[Form 4] Urban One, Inc. Class D Insider Trading Activity
Brian W. McNeill, a director of Urban One, Inc. (symbols UONE/UONEK), reported a sale of 220,901 shares of Class D common stock on 08/27/2025 at a price of $0.8168 per share. After the transaction he reports beneficial ownership of 234,213 shares in total. The Form 4 indicates the filing was made by one reporting person and includes an explanatory note that the reported total aggregates shares held across all classes of Urban One stock. The form discloses the reporting person’s mailing address in Santa Ana, CA, and is signed on behalf of the filer on 08/28/2025.
- Timely SEC disclosure of an insider sale complying with Section 16 requirements
- Clear reporting of post-transaction beneficial ownership aggregated across share classes
- Director sold 220,901 Class D shares on 08/27/2025 at $0.8168 per share, reducing direct holdings
- Form provides no context for the sale (e.g., trading plan or reason), so intent and materiality are unclear
Insights
TL;DR: A director sold 220,901 Class D shares at $0.8168, reducing direct holdings to 234,213 shares; disclosure was timely.
The sale of 220,901 Class D shares at $0.8168 per share is a clear liquidity event from a director rather than a company operational disclosure. The Form 4 provides precise transaction details including post-transaction beneficial ownership and the reporting person’s relationship as a director. Without information on total outstanding shares or prior insider activity, the investor impact cannot be judged as material. The filing does, however, maintain regulatory transparency about insider trading activity.

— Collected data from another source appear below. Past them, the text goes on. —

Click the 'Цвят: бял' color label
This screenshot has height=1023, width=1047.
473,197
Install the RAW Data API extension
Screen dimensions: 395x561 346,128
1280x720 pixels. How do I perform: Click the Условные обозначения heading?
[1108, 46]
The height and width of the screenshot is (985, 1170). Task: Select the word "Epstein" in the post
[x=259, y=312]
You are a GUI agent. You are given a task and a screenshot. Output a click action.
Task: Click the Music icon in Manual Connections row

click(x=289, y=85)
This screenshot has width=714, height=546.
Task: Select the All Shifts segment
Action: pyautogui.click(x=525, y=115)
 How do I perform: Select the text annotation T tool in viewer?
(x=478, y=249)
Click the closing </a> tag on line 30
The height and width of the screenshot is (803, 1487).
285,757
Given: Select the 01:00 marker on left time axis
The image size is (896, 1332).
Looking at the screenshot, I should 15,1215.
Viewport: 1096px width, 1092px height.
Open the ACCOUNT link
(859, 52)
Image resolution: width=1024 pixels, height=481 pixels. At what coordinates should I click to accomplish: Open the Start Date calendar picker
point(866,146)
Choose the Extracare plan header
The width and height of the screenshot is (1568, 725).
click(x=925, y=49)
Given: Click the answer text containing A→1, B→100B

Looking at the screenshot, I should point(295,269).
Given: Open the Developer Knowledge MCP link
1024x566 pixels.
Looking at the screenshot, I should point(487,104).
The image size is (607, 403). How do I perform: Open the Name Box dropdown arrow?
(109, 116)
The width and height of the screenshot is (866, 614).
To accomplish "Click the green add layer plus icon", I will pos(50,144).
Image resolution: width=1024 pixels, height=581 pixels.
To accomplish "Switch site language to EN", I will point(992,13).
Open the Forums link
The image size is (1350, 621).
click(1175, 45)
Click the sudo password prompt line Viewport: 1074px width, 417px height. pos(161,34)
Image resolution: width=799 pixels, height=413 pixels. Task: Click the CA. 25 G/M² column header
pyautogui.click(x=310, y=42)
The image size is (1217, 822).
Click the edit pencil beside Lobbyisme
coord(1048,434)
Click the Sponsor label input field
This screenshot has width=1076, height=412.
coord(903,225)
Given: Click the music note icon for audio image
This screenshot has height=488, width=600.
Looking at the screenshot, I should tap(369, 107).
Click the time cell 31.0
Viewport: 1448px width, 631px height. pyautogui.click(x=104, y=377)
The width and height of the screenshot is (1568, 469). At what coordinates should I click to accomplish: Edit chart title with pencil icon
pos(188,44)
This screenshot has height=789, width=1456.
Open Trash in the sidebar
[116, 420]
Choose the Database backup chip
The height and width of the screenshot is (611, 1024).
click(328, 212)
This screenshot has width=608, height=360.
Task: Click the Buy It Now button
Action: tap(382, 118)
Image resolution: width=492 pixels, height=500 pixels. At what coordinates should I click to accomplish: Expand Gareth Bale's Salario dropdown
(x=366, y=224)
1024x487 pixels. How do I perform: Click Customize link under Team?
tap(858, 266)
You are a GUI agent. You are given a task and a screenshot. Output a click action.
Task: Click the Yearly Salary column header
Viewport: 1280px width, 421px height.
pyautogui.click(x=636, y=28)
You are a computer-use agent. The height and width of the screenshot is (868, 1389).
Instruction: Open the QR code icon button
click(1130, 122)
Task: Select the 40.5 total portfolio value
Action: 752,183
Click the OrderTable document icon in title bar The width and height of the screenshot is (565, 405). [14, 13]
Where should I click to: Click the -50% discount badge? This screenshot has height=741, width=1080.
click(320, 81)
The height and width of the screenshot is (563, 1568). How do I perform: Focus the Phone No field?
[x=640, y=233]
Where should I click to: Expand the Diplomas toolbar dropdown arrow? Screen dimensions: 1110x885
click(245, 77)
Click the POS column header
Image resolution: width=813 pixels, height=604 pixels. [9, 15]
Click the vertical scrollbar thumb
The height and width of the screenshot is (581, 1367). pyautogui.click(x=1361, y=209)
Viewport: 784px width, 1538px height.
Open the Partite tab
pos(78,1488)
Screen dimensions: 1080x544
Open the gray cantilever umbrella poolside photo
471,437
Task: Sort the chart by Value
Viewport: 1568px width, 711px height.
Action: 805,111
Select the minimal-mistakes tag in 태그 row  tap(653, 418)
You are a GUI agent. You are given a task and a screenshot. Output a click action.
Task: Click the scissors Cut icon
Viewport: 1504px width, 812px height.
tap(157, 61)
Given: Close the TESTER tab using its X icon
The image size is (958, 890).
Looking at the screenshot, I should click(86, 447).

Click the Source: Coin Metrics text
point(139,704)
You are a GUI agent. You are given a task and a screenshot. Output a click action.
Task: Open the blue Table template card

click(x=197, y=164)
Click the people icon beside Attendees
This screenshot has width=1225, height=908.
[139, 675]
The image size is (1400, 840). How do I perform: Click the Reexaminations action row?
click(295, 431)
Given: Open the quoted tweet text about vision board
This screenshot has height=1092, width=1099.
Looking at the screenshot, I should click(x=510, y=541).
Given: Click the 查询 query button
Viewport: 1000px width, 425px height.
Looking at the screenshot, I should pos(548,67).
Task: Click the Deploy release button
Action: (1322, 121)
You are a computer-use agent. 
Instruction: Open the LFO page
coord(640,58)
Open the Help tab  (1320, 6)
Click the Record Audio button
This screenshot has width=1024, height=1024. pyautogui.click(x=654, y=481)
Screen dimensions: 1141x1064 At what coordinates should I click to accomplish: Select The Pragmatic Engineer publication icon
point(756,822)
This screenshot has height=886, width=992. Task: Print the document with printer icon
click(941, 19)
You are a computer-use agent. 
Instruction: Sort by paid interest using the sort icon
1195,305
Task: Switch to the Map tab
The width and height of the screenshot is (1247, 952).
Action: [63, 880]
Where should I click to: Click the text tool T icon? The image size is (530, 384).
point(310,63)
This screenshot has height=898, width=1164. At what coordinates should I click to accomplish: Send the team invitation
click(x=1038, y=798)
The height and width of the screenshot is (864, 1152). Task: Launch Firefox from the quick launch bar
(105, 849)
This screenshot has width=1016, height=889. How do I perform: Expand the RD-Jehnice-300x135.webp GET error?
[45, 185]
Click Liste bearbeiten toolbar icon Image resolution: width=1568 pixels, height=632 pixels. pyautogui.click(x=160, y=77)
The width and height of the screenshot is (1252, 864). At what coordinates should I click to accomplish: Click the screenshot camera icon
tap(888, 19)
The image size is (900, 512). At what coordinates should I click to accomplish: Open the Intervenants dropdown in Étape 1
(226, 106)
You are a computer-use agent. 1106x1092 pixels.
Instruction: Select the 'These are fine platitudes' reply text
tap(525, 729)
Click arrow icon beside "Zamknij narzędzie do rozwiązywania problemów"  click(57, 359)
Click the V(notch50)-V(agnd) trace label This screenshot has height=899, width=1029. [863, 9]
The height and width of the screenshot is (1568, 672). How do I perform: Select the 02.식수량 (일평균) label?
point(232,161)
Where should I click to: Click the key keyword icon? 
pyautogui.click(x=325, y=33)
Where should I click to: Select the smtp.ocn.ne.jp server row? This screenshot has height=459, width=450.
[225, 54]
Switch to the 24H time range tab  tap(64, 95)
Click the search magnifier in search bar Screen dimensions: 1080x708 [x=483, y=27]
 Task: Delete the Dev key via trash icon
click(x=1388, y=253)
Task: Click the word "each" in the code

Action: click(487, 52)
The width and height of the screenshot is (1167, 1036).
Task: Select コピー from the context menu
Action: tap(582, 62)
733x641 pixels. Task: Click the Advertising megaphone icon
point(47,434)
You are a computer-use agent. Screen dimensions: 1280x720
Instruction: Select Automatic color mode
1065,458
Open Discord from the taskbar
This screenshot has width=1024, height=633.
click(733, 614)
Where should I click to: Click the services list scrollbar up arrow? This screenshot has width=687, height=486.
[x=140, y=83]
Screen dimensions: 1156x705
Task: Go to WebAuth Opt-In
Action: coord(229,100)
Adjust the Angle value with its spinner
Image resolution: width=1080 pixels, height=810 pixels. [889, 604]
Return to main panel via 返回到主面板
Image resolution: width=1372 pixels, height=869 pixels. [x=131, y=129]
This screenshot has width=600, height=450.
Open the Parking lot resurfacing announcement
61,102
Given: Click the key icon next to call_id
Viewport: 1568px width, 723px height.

TL;DR: Director-level disposition disclosed on Form 4 shows governance transparency but no additional context on intent or materiality.
The Form 4 meets Section 16 reporting requirements by stating the director’s sale date, quantity, price and remaining beneficial ownership. It confirms the reporting person’s status as a director and a single filer. The explanatory note clarifies the post-transaction count aggregates all share classes. The form does not provide reasons for the sale or indicate any related-party arrangements, so governance implications are limited to the fact of a disclosed insider sale.